- [EXTRACT PROVIDED]:
Mama is a 1990 Chinese film directed by Zhang Yuan. Zhang Yuan's directorial debut, Mama is now considered a seminal film in the history of Chinese independent cinema, and by extension, as a pioneering film of the Sixth Generation of which Zhang is a member. Shot on a very low budget within Zhang Yuan's apartment, Mama follows the story of a mother and her mentally challenged adult son.

Plot 
The film focuses on a librarian struggling to raise her mentally handicapped son in modern-day Beijing while at the same time dealing with an absent and unresponsive husband. The story garnered much criticism from state-censors, who found the film too dark.

While the film was originally written to end on the dour note of the mother euthanizing her son, director Zhang Yuan eventually opted for a more open-ended and ambiguous conclusion.

Production history 
The film that was to become Mama began as a screenplay in the Children's Film Studio for a film entitled The Sun Tree as based on a story by writer Dai Qing. Zhang Yuan at the time was still a student in the Beijing Film Academy's cinematography department and was slated to serve as the film's director of photography, with Fifth Generation graduate Sun Chen slated to direct. For three months, Zhang worked with screenwriter (and planned lead actor) Qin Yan and Sun storyboarding The Sun Tree. The studio, however, ultimately decided that the film was not profitable and canceled production.

- [AVAILABLE DATA]:
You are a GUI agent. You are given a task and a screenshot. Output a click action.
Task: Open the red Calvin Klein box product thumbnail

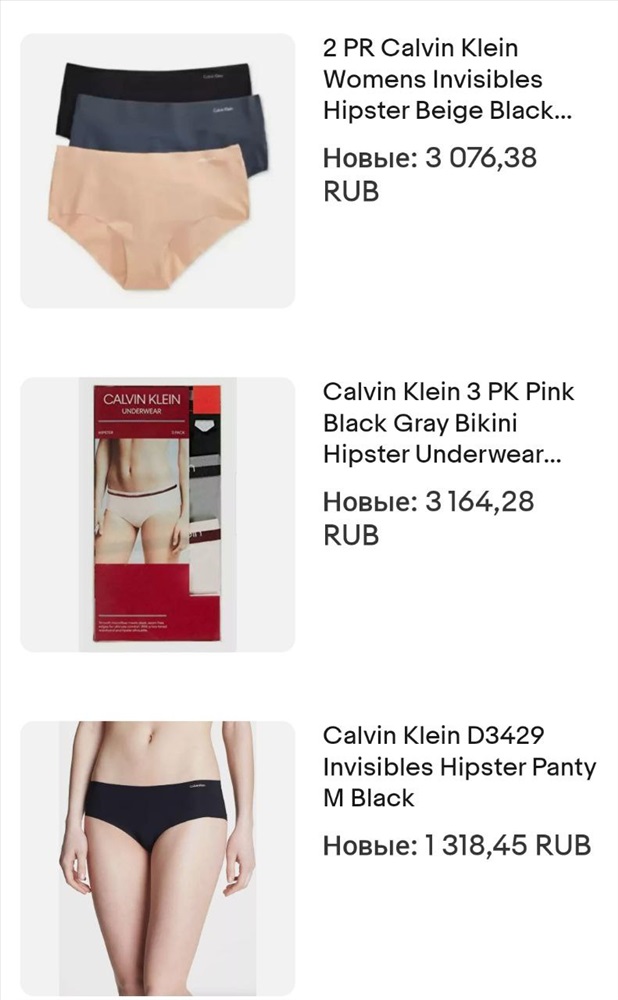(158, 515)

- [GOALS]:
(1) In the passage on the film Mama, in which department of the Beijing Film Academy was Zhang Yuan studying when he was slated to work on The Sun Tree?
(2) Continue the passage on the film Mama, beginning after its final sentence.

- [THE RESULTS]:
(1) The cinematography department.

(2)
The project was then picked up by the August First Film Studio, now with Gong Yiqun set as the director. During this second production period, Zhang Yuan again was set to serve as cinematographer and conducted several location scouting trips to Dunhuang. However, August First canceled the production shortly after the 1989 Tiananmen Square protests and massacre, in part because Dai Qing had supported the demonstrations and was now a problematic figure politically.

With the project seemingly dead, Zhang Yuan and Qin Yan decided to produce the film independently, asking friends and family for funds. Zhang, Qin, and Zhang's wife, screenwriter Ning Dai also went back to rework the film's original story. The result was a film, in Zhang's words, that "was completely different" and "something much closer to the everyday reality of average Chinese people."

While Zhang Yuan's friend, director Wang Xiaoshuai, was originally set to direct, Zhang himself eventually took over directing duties.

The film was ultimately shot in 1989 in Zhang's apartment on a budget of only ¥100,000, shortly after Zhang had graduated from the BFA.

Style 
Filmed mostly in black and white, the film's small budget often shows in its minimalist style. Mama'''s small cast of characters and minimal plot would become trademarks to Zhang's films. The film is also notable as an example of Zhang's documentary leanings, as Mama also intercuts actual interviews with parents of autistic children throughout the narrative.

 Reception Mama was registered with the state-run Xi'an Film Studio, but was given only a minimal distribution in its native China. Instead the film received numerous accolades abroad, screening at several international film festivals and winning the Special Jury Prize at the Nantes Three Continents Film Festival in 1991.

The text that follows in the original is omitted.